(Stored data)
------------
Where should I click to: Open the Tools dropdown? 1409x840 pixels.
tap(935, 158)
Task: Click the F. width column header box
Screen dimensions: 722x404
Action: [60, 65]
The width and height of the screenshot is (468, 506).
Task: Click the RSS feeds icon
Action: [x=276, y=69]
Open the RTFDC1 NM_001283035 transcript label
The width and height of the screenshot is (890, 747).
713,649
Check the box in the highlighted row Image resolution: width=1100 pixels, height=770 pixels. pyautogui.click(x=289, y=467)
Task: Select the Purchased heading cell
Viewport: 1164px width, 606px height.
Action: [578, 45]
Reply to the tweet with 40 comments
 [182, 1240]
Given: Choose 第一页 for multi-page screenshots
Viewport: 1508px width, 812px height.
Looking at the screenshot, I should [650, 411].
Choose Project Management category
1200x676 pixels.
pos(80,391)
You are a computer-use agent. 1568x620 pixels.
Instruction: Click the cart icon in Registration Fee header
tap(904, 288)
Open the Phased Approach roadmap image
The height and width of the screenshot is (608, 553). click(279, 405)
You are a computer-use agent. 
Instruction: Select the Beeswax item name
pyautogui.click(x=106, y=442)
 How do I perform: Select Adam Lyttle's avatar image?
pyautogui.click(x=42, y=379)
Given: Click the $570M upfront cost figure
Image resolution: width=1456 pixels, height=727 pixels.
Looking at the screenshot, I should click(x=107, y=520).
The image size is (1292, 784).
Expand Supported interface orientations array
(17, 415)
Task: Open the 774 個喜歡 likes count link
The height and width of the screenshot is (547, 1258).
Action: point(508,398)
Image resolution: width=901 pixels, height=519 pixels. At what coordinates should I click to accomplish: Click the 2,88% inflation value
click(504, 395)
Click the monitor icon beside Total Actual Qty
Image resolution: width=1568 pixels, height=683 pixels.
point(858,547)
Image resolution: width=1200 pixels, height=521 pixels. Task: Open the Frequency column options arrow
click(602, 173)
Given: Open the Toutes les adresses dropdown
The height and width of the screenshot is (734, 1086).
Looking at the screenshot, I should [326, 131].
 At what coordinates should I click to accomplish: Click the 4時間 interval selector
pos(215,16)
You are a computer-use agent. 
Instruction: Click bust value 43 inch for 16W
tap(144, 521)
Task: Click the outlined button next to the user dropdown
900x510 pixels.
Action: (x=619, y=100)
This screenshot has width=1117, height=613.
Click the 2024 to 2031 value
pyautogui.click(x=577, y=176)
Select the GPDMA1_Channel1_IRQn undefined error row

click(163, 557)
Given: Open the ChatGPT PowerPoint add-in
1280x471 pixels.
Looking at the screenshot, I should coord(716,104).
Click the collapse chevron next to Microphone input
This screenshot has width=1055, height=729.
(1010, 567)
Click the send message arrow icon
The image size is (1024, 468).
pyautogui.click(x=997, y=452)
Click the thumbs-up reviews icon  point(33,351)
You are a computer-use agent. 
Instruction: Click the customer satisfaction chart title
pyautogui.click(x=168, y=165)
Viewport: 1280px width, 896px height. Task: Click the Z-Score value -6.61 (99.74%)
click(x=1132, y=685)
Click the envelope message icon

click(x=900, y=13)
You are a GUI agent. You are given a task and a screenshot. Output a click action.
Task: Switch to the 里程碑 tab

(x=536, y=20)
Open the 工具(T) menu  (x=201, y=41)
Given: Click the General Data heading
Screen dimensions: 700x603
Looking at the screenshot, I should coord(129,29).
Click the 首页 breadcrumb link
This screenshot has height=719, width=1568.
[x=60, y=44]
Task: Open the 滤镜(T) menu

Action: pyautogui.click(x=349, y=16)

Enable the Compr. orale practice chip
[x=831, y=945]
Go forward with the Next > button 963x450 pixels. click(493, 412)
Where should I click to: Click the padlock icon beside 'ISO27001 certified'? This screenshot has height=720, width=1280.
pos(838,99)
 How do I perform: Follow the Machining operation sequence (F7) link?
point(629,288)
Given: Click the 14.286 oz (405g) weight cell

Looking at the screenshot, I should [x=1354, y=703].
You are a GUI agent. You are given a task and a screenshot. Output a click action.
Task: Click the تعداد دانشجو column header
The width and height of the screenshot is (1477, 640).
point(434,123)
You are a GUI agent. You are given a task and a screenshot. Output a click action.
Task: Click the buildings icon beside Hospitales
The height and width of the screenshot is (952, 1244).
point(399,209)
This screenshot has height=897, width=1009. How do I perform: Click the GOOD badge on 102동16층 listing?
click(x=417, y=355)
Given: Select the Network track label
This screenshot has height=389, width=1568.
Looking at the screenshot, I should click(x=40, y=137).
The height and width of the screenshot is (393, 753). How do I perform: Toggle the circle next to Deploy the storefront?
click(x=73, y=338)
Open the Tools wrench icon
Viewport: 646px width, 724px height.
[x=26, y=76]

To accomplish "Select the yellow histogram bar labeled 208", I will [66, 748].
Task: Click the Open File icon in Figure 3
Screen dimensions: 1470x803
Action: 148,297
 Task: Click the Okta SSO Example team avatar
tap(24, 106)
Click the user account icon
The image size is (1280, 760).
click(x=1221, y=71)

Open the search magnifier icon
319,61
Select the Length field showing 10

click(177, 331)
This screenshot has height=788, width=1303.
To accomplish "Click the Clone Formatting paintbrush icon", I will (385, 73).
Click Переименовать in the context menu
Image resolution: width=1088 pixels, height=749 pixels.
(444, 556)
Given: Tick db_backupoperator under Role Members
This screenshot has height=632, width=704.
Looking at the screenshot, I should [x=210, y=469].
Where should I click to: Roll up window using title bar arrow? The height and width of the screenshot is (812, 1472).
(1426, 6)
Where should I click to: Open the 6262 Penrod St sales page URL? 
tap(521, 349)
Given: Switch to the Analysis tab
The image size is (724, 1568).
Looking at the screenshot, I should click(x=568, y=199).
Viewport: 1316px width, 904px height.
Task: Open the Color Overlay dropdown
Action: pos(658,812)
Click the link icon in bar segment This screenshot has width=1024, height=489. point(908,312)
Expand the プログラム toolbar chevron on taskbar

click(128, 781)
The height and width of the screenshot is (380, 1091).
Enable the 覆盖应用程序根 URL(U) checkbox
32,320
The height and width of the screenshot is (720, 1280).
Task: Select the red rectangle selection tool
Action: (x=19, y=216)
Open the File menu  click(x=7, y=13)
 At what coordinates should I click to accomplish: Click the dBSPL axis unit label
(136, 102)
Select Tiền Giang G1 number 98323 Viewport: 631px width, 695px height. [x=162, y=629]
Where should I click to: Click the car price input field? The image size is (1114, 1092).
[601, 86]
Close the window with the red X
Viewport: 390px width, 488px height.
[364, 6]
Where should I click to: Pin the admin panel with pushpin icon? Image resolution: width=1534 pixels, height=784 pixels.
------------
Filter the records for lines containing the word "button" and copy each one.

Task: Click the outlined button next to the user dropdown
Go forward with the Next > button 963x450 pixels. click(493, 412)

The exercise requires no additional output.